- **Extracted text**

◆ ◆ ◆ ◆

The publication detail shows the title, authors (with indicators showing other profiled authors), information on the publishing organization, abstract and a link to the article in PubMed. This abstract is what is used to create the fingerprint of the publication. If any grants are referenced by the publication, they will be listed here as well.
Surgical resection plus adjuvant radiotherapy is superior to surgery or radiotherapy alone in the prevention of neurological decline in a rat metastatic spinal tumor model.
Beril Gok; Matthew McGirt; Daniel M Sciubba; Selim Ayhan; Ali Bydon; Timothy F Witham; Jean-Paul Wolinsky; Ziya L Gokaslan (Profiled Authors: Daniel Sciubba; Jean-Paul Wolinsky; Ali Bydon; Timothy Witham; Hayriry Gok; Ziya Gokaslan)
Department of Neurosurgery, The Johns Hopkins University, Baltimore, Maryland, USA.
Neurosurgery 2008;63(2):346-51; discussion 351.

◆ ◆ ◆ ◆

(Records taken from a dataset)
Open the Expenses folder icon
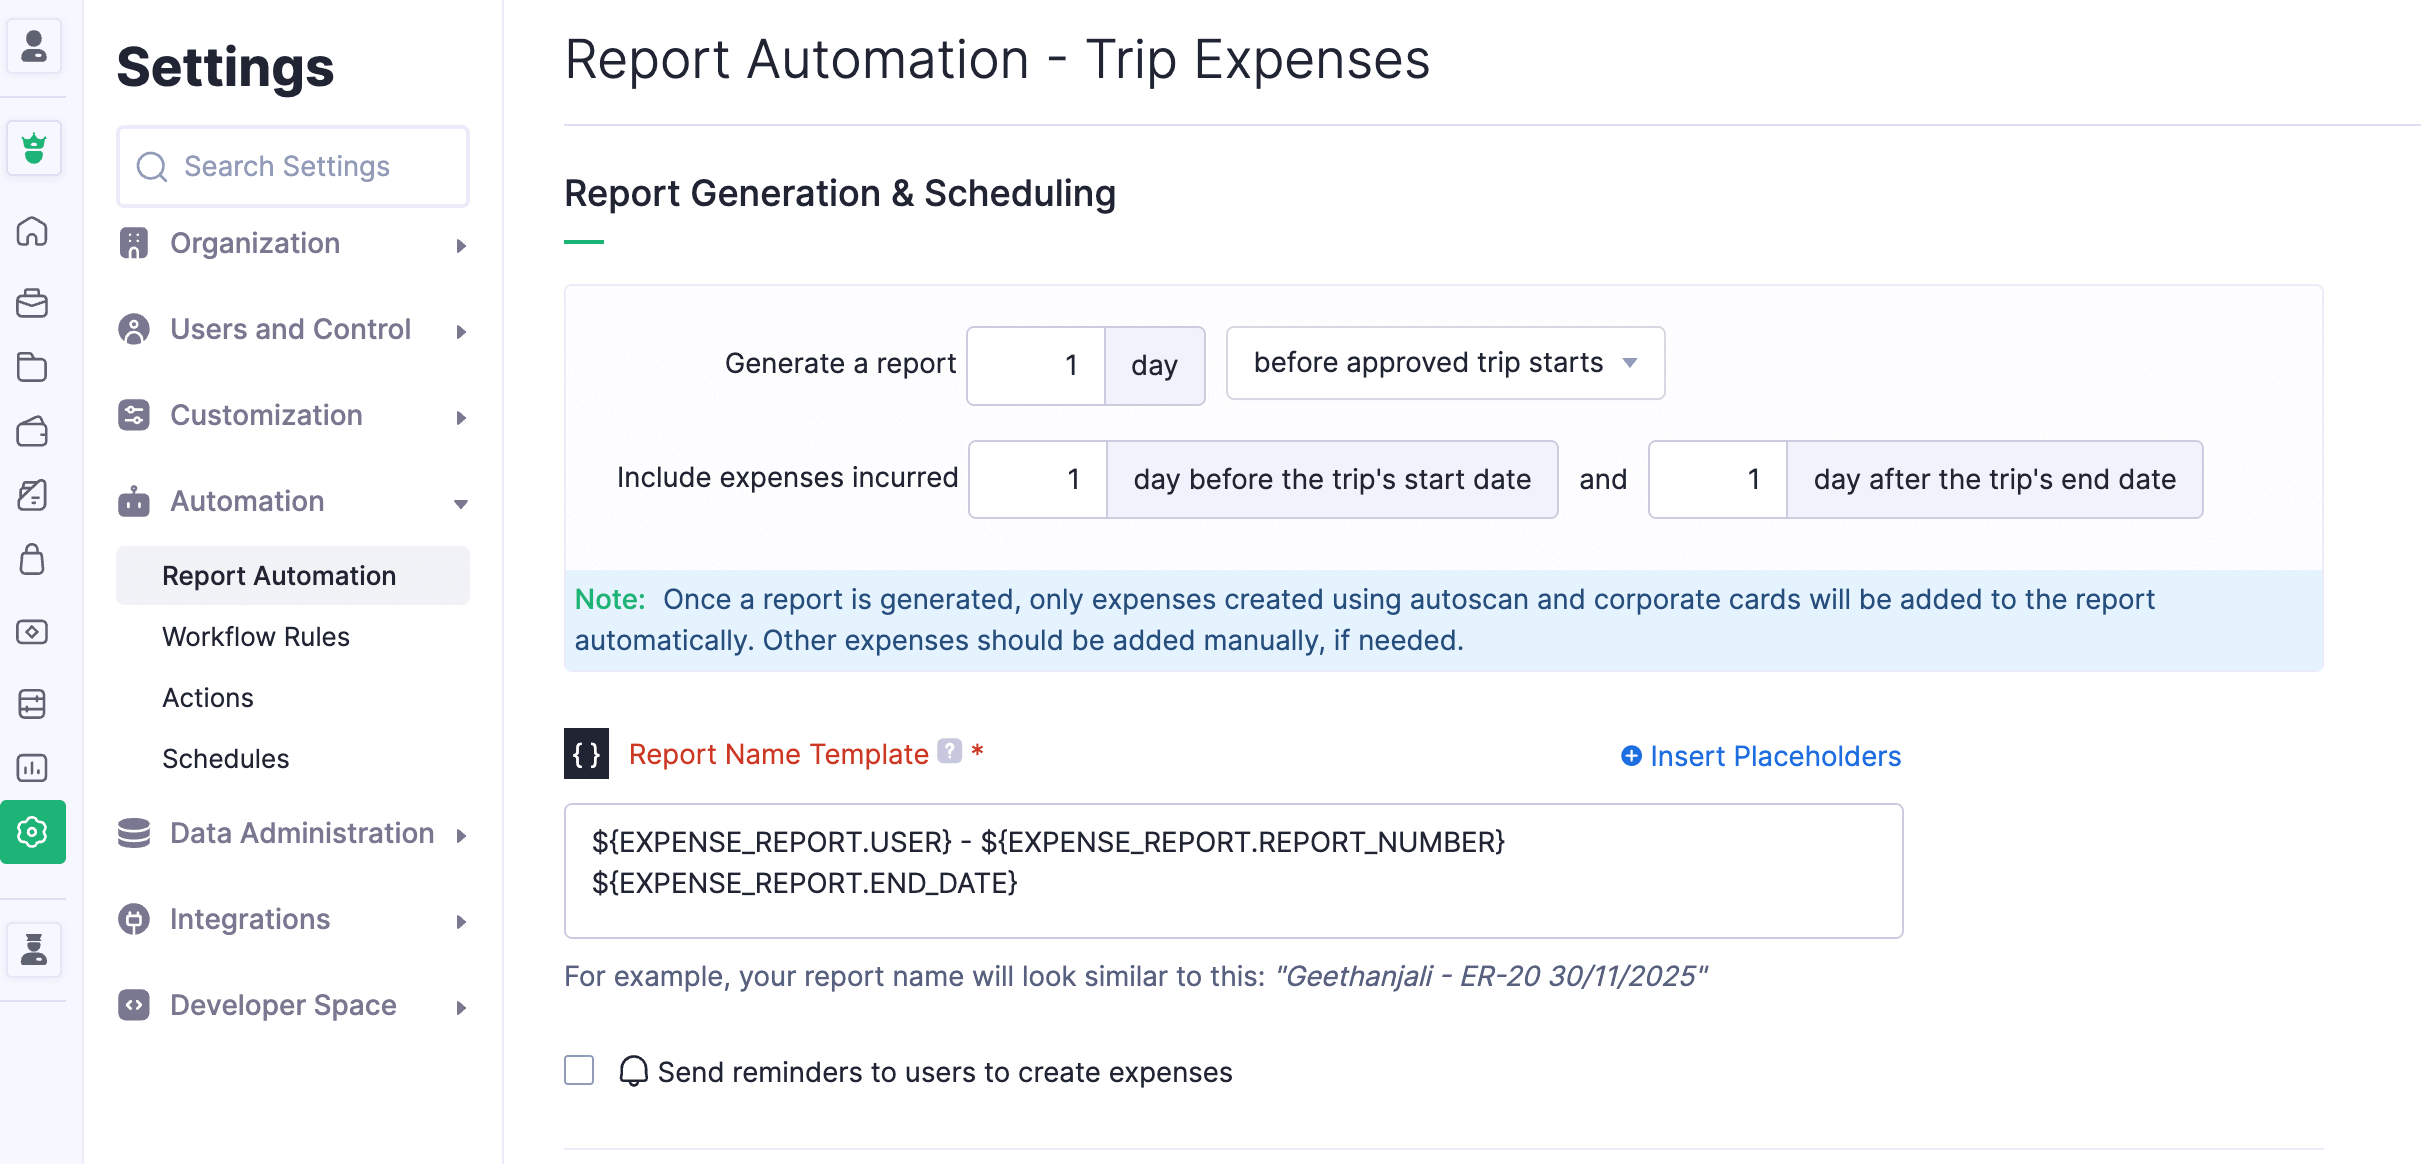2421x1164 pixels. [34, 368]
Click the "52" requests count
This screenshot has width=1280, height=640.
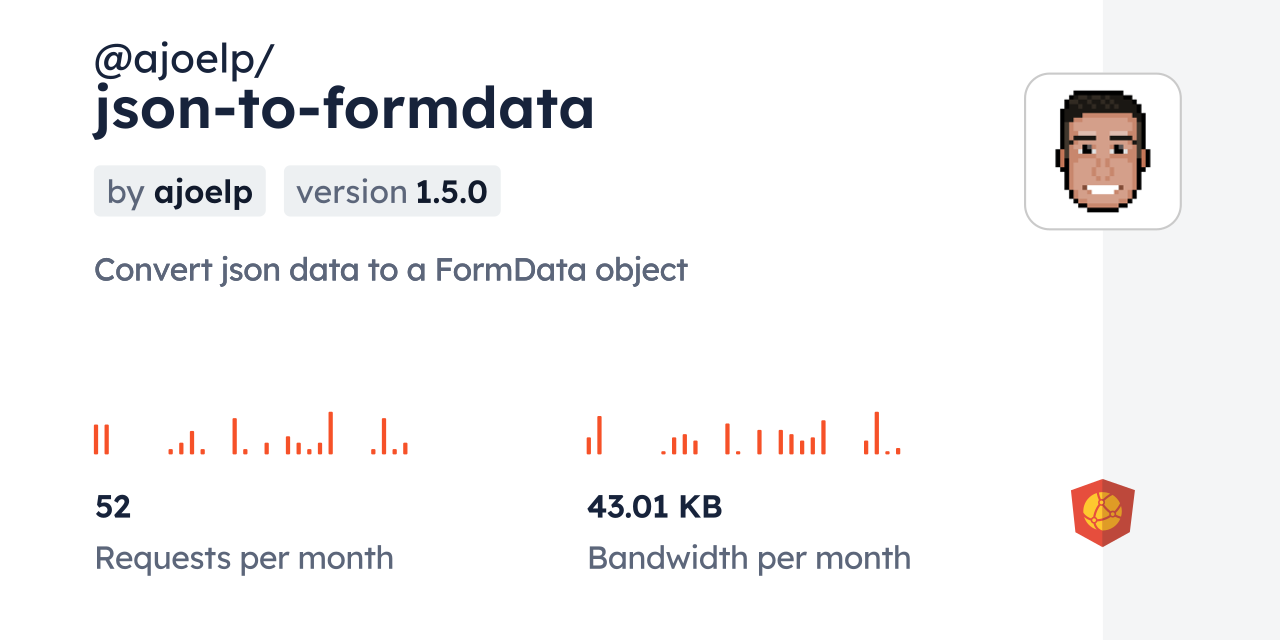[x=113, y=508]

◆ ◆ ◆ ◆

- **Exercise 1**
According to the publication detail page, what is used to create the fingerprint of the publication?
- **Exercise 2**
Retype everything in the publication detail page from "The publication detail" down to "Baltimore, Maryland, USA.".

- **Task answer 1**
The abstract is used to create the publication's fingerprint.

- **Task answer 2**
The publication detail shows the title, authors (with indicators showing other profiled authors), information on the publishing organization, abstract and a link to the article in PubMed. This abstract is what is used to create the fingerprint of the publication. If any grants are referenced by the publication, they will be listed here as well.
Surgical resection plus adjuvant radiotherapy is superior to surgery or radiotherapy alone in the prevention of neurological decline in a rat metastatic spinal tumor model.
Beril Gok; Matthew McGirt; Daniel M Sciubba; Selim Ayhan; Ali Bydon; Timothy F Witham; Jean-Paul Wolinsky; Ziya L Gokaslan (Profiled Authors: Daniel Sciubba; Jean-Paul Wolinsky; Ali Bydon; Timothy Witham; Hayriry Gok; Ziya Gokaslan)
Department of Neurosurgery, The Johns Hopkins University, Baltimore, Maryland, USA.